Acadia Discontinues Prader-Willi Drug After Phase 3 Trial Failure

Acadia Pharmaceuticals has announced the discontinuation of its drug candidate ACP-101 for treating hyperphagia associated with Prader-Willi syndrome following disappointing results from a Phase 3 clinical trial. The setback removes a potential competitor to Soleno Therapeutics' recently approved treatment, Vykat XR.

Trial Failure Leads to Program Termination

The 12-week Phase 3 study, which enrolled 175 patients with Prader-Willi syndrome, failed to demonstrate superiority of ACP-101 over placebo in reducing hyperphagia, the insatiable hunger characteristic of the rare genetic disorder. The drug did not show advantages on the primary endpoint, measured by a questionnaire assessing hunger levels, or any secondary endpoints.

As a result of this setback, Acadia has decided to terminate the development program for ACP-101. The company acquired the drug candidate through its 2022 purchase of Levo Therapeutics, which had previously faced challenges in securing FDA approval for the treatment.

Market Implications and Competitive Landscape

The news of ACP-101's failure had immediate market repercussions. Acadia's stock price dropped 11% in early trading following the announcement, while shares of rival Soleno Therapeutics surged 13%.

Soleno's Vykat XR, approved by the FDA in March 2023, currently stands as the first and only treatment specifically cleared for hyperphagia in Prader-Willi patients. The elimination of Acadia's competing drug from the development pipeline strengthens Soleno's position in this niche market.

However, Soleno faces its own challenges. Despite Vykat's strong initial sales performance, the company has recently encountered controversy. In August, short-selling firm Scorpion Capital published a report alleging serious safety concerns with Vykat, leading to a decline in Soleno's stock price.

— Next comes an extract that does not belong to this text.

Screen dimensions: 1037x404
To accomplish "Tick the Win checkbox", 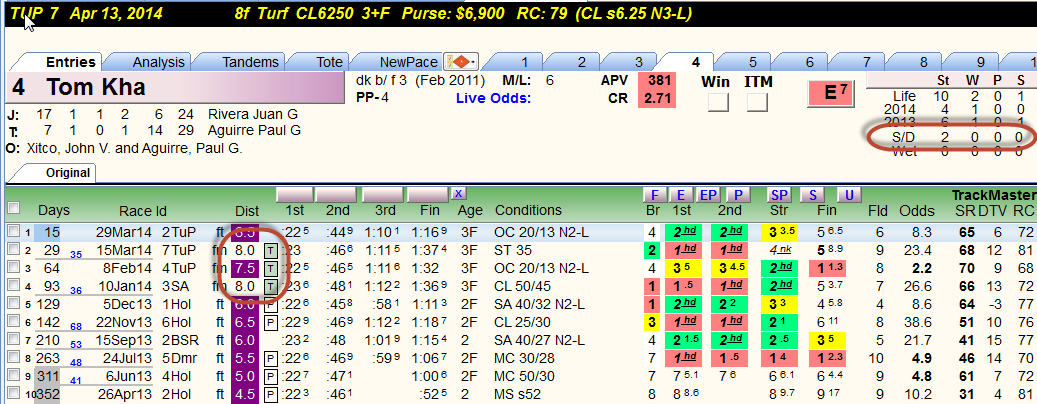I will coord(718,102).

Industry Outlook and Future Directions

For Acadia, the focus now shifts to other candidates in its pipeline. Analysts, including Leerink Partners' Marc Goodman, express optimism about upcoming late-stage data from other Acadia programs, particularly an experimental treatment for Alzheimer's disease psychosis.

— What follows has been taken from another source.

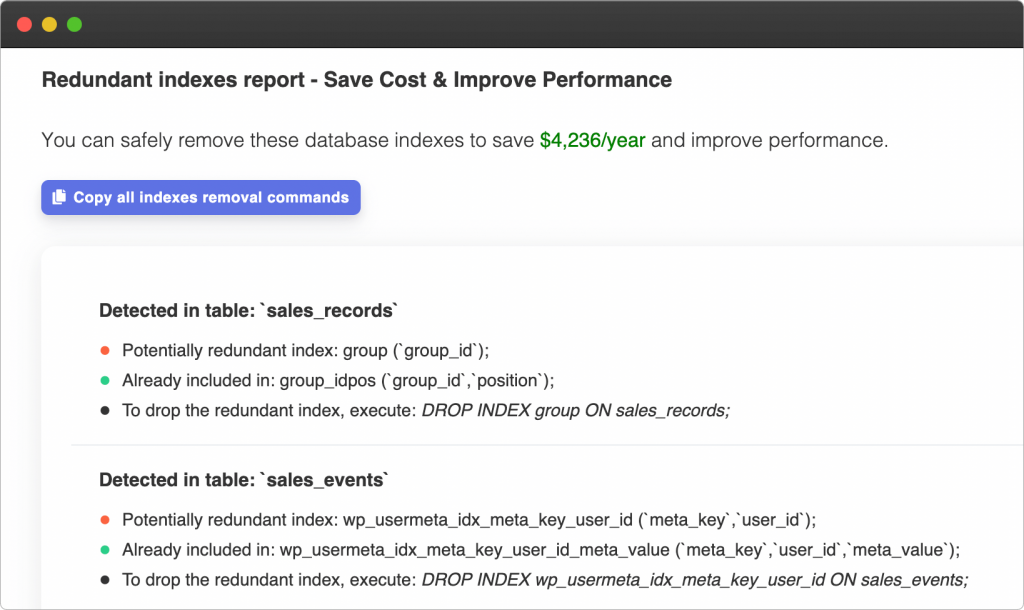This screenshot has height=610, width=1024.
Task: Click the red bullet beside redundant index group
Action: [104, 351]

The failure of ACP-101 underscores the inherent risks in drug development, especially for rare diseases. It also highlights the ongoing need for effective treatments for Prader-Willi syndrome, a complex genetic disorder affecting approximately 1 in 15,000 births.

As the pharmaceutical industry continues to navigate the challenges of developing treatments for rare diseases, the Prader-Willi syndrome market remains an area of unmet medical need and potential opportunity for innovative therapies.